Heart Disease Found In 17th Century Urns

10. Heart Desease 2

A team of archaeologists found five heart-shaped earns dating back to the 16th and 17th centuries, and they held evidence of present-day heart disease. The urns were decorated with elaborate inscriptions, carrying embalmed hearts of elite-class families.

Heart Disease Found in Ancient Hearts Through MRIs and CT Scanning

Four of the five hearts found were in excellent condition, and there was clear evidence of plaque and atherosclerosis on them. A team of radiologists, forensic physicians, pathologic physicians and physicists from world-renowned centers were also called in. They examined the hearts, first looking at the damage that could be caused by their embalmed state.

Imagine an embalmed heart through an MRI turned out to be too difficult. The teams removed the agent used to embalm the hearts, and ran the scans. The hearts were rehydrated and run through MRIs. One of the hearts showed good conditions, but three had plaque in the coronary arteries.

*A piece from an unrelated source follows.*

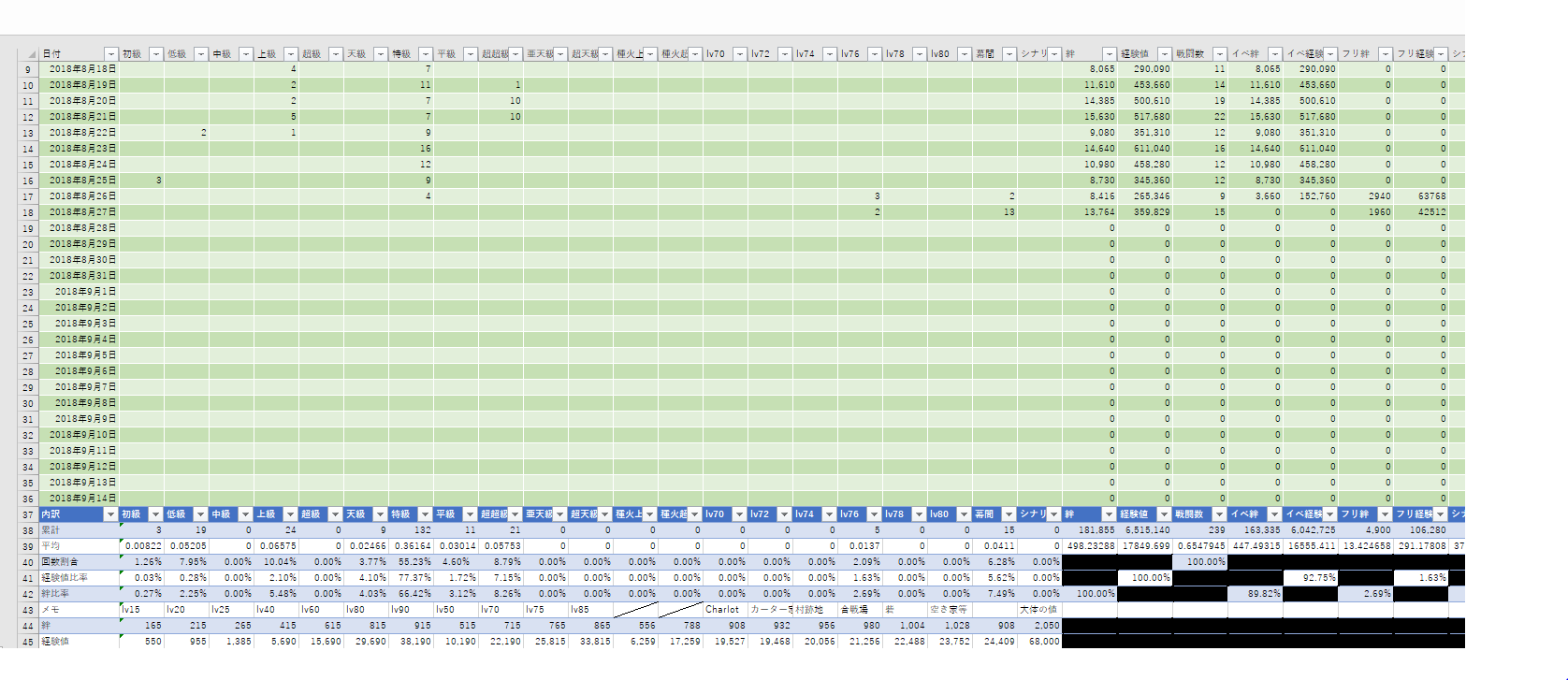
Task: Select row header 17
Action: (x=28, y=196)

A Romantically Macabre Tradition

One of the hearts found at the site belonged to Toussaint Perrien, Knight of Brefeillac. His heart wasn’t found on his burial site, though. It was found with his wife, Louise de Quengo, the Lady of Brefeillac.

While it is a macabre thought, it’s a rather romantic notion. This heart was found with it’s ‘true’ owner, in a way. Throughout the 16th and 17th centuries, it was common practice to be buried with a spouse’s heart. It feels fitting of the time, where romance was something equally dark as it was cloying.

Heart Disease Wasn’t Treated As Thoroughly Back Then

The common treatment for heart failure and basic signs of heart disease came in different herbal remedies, including lemon balm, hawthorn and dropsy. In fact, medical examiners started studying heart disease in corpses during the 16th century, and their observations have led us to modern medicine as we know it today.